Da Vinci's Demons Review: Temple of Doom

at .  Updated at . Comments

Though we were promised we'd enter The Vault of Heaven in this week's Da Vinci's Demons Season 2 Episode 7, that wasn't exactly the case.

Leo and company were forced to solve a series of deadly challenges before proceeding to the actual vault.

This installment was a kind of homage to Indiana Jones and the Temple of Doom, down to the musical score. I dug it overall, pardon the pun.

Leonardo's Allies

We pick up with Count Riario mourning the death of Zita. I'm glad his loss wasn't just glossed over. The opening scene also shows us that Nico has grown close to the Count, he actually sympathizes with him. Naturally, Zo and Leo do not trust Riario.

Ima tells Leo the time has come for the two of them to enter The Vault of Heaven. Riario wants in but Ima informs him that he's not as trustworthy as "the sun and the moon," she and Leo. A quick discussion takes place but Topa Inca's had enough of these foreigners. Let them all enter, after all no one's getting out alive right?

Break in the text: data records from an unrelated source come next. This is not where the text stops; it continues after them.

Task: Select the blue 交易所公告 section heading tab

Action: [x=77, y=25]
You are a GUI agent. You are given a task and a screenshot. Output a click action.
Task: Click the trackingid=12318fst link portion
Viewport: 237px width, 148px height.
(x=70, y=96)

As clever as Nico is, why the hell would he walk so close to the edge of the cliff? Guess we needed a little tension on our way to the vault.

I've mentioned before, all the Clarice, Carlo, Lucrezia stuff only distracts from the adventure taking place on the other side of the world. Sure we were rewarded with a Lara Pulver cunnilingus scene but the real excitement is in entering a different vault altogether. At least Lorenzo and the Naples story arc didn't make an appearance this week.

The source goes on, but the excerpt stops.